「宣伝と内容の剥離」フィリップ サビンカさんの映画レビュー(感想・評価)
宣伝と内容の剥離
この映画を知るきっかけになったのはエロを前面に出した復讐劇みたいな宣伝だったのですが、実際に観てみるとエロシーンは確かにあってエッッッてなるレベルではあるが本筋は女関係よりも主人公のフィリップの周りにいる男達の話がメインになってる。
主人公が壊れていく過程のトリガーも周りの人間(男)が主に起因しているのでフィリップが無駄にモテたり恋愛要素は話を進める舞台装置にしか見えなかった。
印象的だったのは取り調べをしていた親衛隊の少尉が吐露した言葉で、侵略側も戦争の無意味さに虚無を感じて疲れてるのがよく分かった。
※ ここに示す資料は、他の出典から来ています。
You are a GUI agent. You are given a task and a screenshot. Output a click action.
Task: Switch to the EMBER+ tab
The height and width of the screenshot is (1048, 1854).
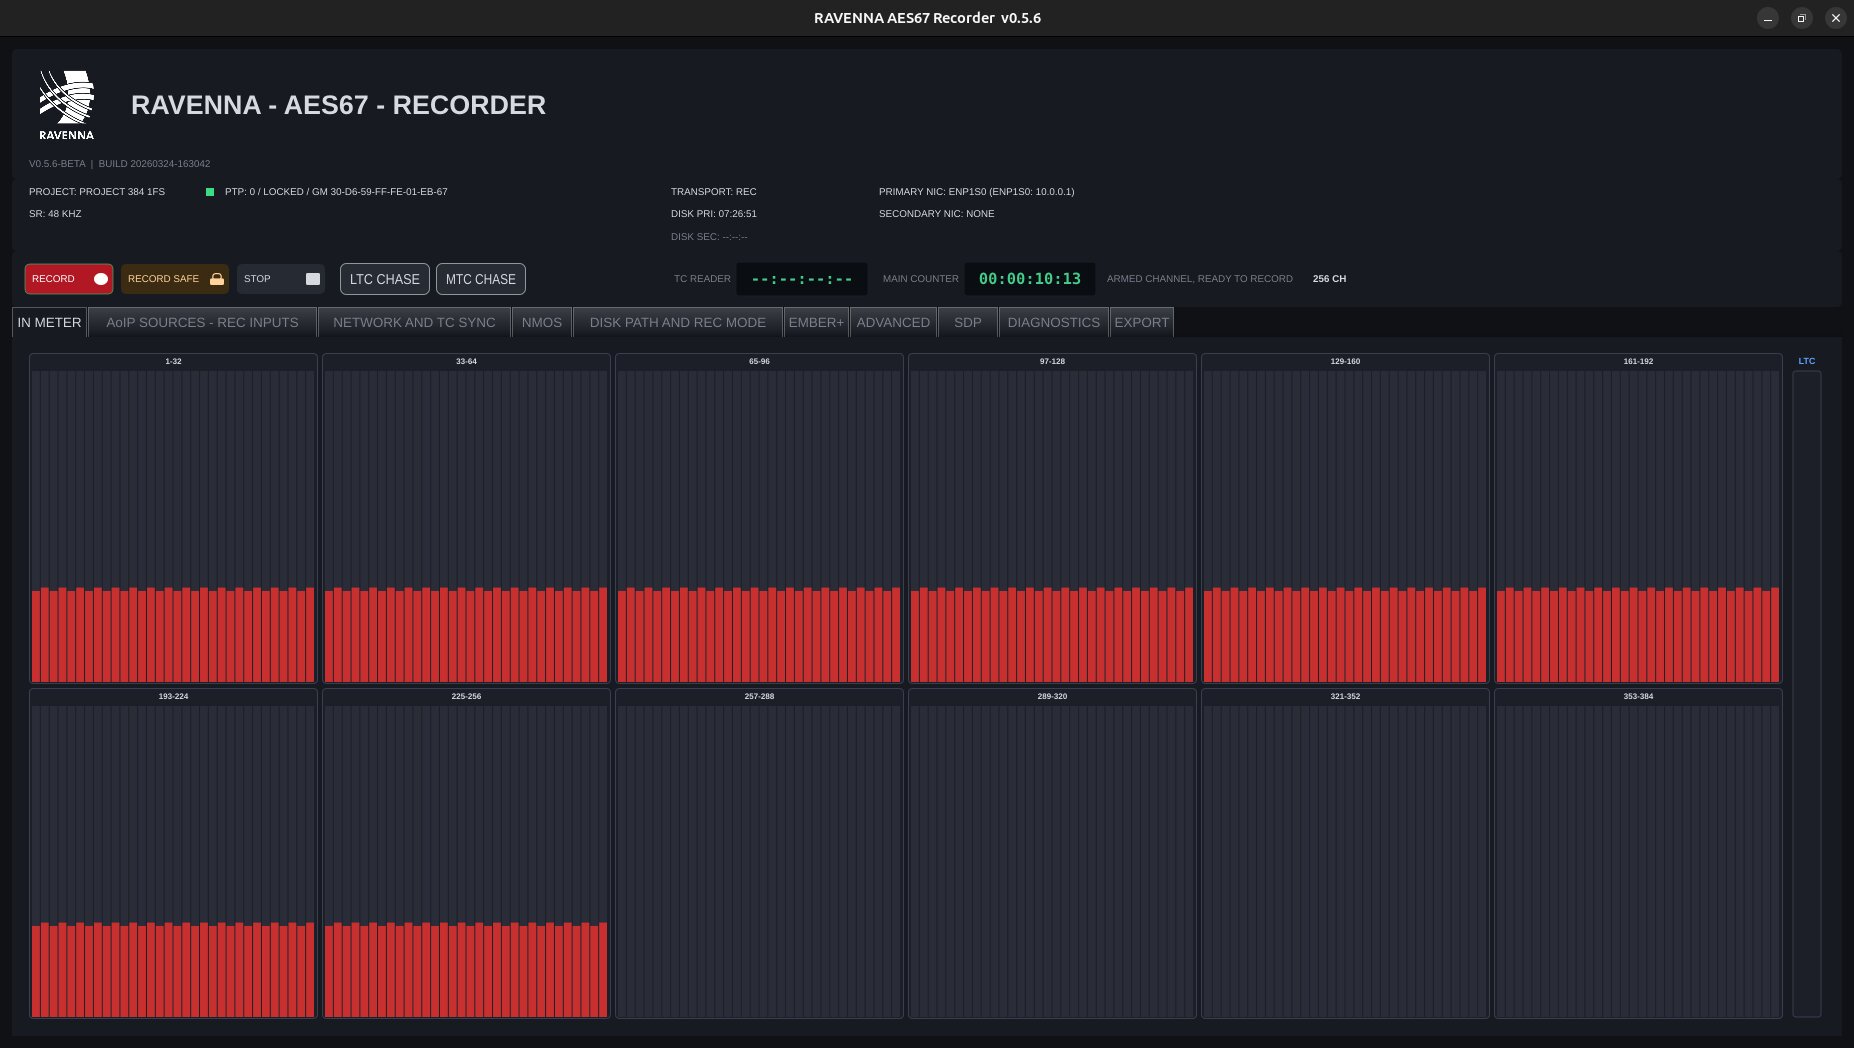[816, 322]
トラウマ描写に頼らない、反戦映画の描き方の新たな一面を見られたと思う。
主役のエリック・クルム・Jrはコメディー作品に多く出ていてこの映画で初めてシリアスな主人公を演じてますが、最初の頃にはあった目の光がどんどん無くなり最後には好きだった音楽への興味すら示さなくなる変化の演技は一見の価値があります。
過去の出演作と見た目がかなり変わるレベルの役作りをしてます。
Tesciowie2あたりと顔つきが全然違うので見比べると面白いです。
全体的にはよく出来てますが、個人的に終わり方が投げっぱなしジャーマンみたいな尻切れ蜻蛉なのがあまり好きでは無いです。
意図的に投げっぱなしにして印象的な演出にしているのは理解してますが、太陽を盗んだ男とは違ってそんな作りには見えなかったので…
その点が少し惜しい作品でした。